Il professor Laurence Becker della Oregon State University spiega che queste riforme del mercato “molto spesso hanno eliminato i sistemi di supporto fondamentale per gli agricoltori poveri che non avevano un’auto, nessuna assicurazione sulla terra, che guadagnavano 1$ al giorno e tenevano i loro £600 dollari, i risparmi di una vita, nascosti sotto il materasso”. Spiega il Prof. Becker che a tali persone è stato chiesto di competere con le importazioni di prodotti agricoli provenienti da tutto il mondo. Una volta che le barriere tariffarie sono state rimosse “Prodotti alimentari importati a basso costo hanno invaso i loro Paesi, alcuni dei quali erano già autosufficienti in ambito agricolo”.

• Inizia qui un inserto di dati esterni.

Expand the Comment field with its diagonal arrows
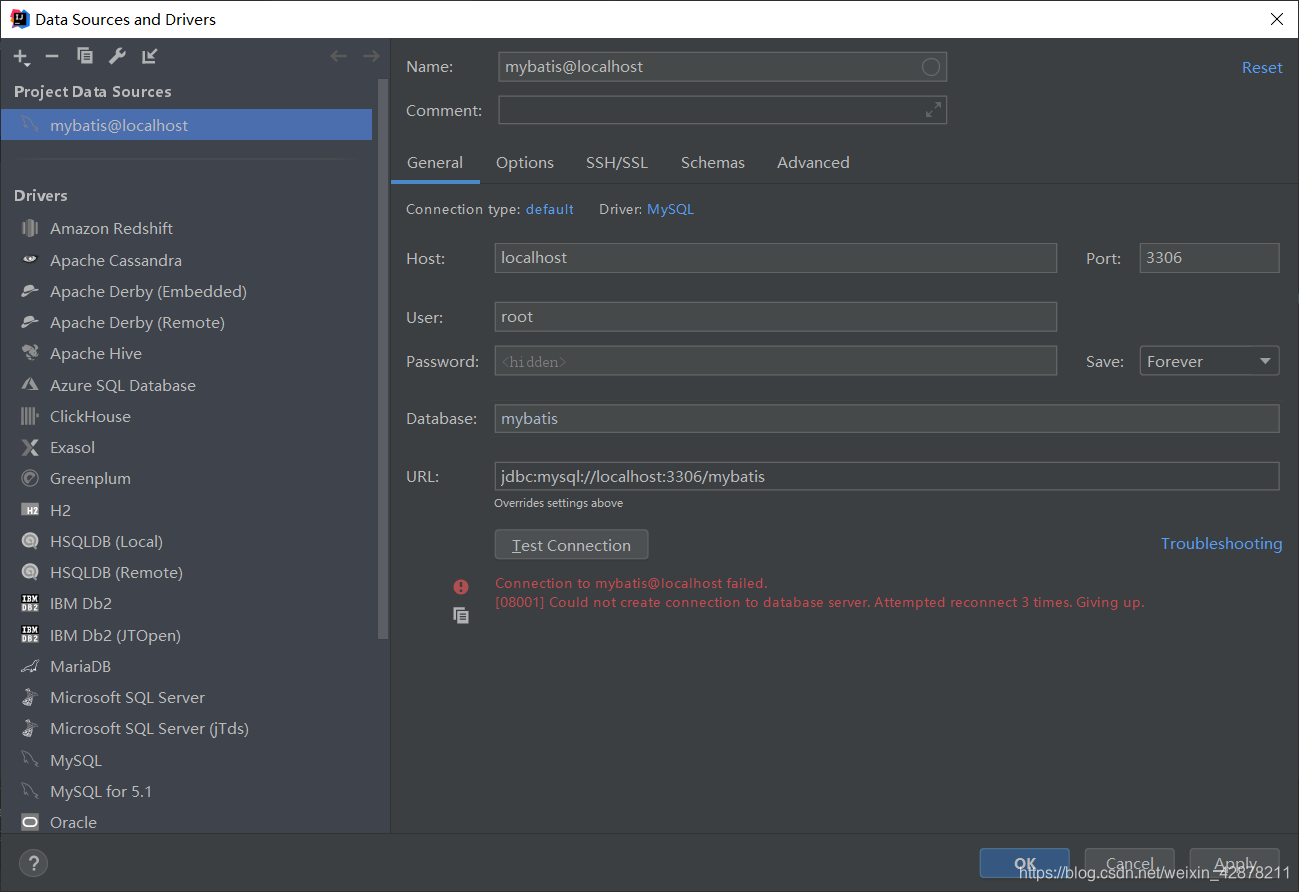 932,110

“Molte persone nei paesi africani, continua Becker, coltivano terreni agricoli locali in comune, come hanno fatto per generazioni, senza autorizzazioni o attrezzature costose – e hanno sviluppato sistemi che non possono essere avanzati ma restano comunque funzionali. Spesso non sono pronti a competere con le multinazionali o con i sofisticati sistemi di scambio dei mercati occidentali. La perdita della produzione agricola locale li pone alla mercé di spese alimentari che subiscono picchi improvvisi, in tutto il mondo. Alcuni agricoltori si trovano a competere con nazioni come gli USA, l’Asia orientale e altre che ricevono supporti per le colture o sussidi di vario tipo, mentre gli africani devono abbracciare il commercio completamente gratis e senza alcuna forma di assistenza. “Un mercato veramente libero non esiste in questo mondo” ha detto Becker.

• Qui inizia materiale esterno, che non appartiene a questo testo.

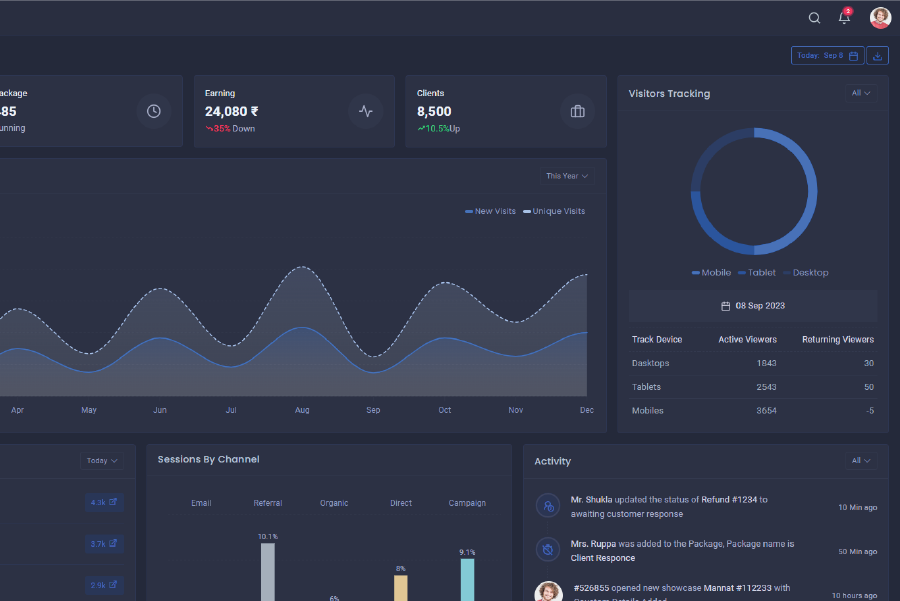
Task: Expand the All dropdown in Activity
Action: [861, 461]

I ricercatori concludono che in molti luoghi l’enfasi data alle pratiche colturali della “rivoluzione verde” in ambito agricolo hanno causato più danni che vantaggi, mentre le riforme del mercato hanno portato il costante aumento della disoccupazione e l’indebolimento della produzione alimentare locale. Questo deve essere il “punto di vista verde” sulla questione: aumentare le potenziali soluzioni presentate dai ricercatori, più diversità nelle colture locali, barriere doganali appropriate “per dare ai produttori locali una ragionevole possibilità”, creare reti stradali e migliori infrastrutture necessarie alla produzione di colture locali da portare sul mercato.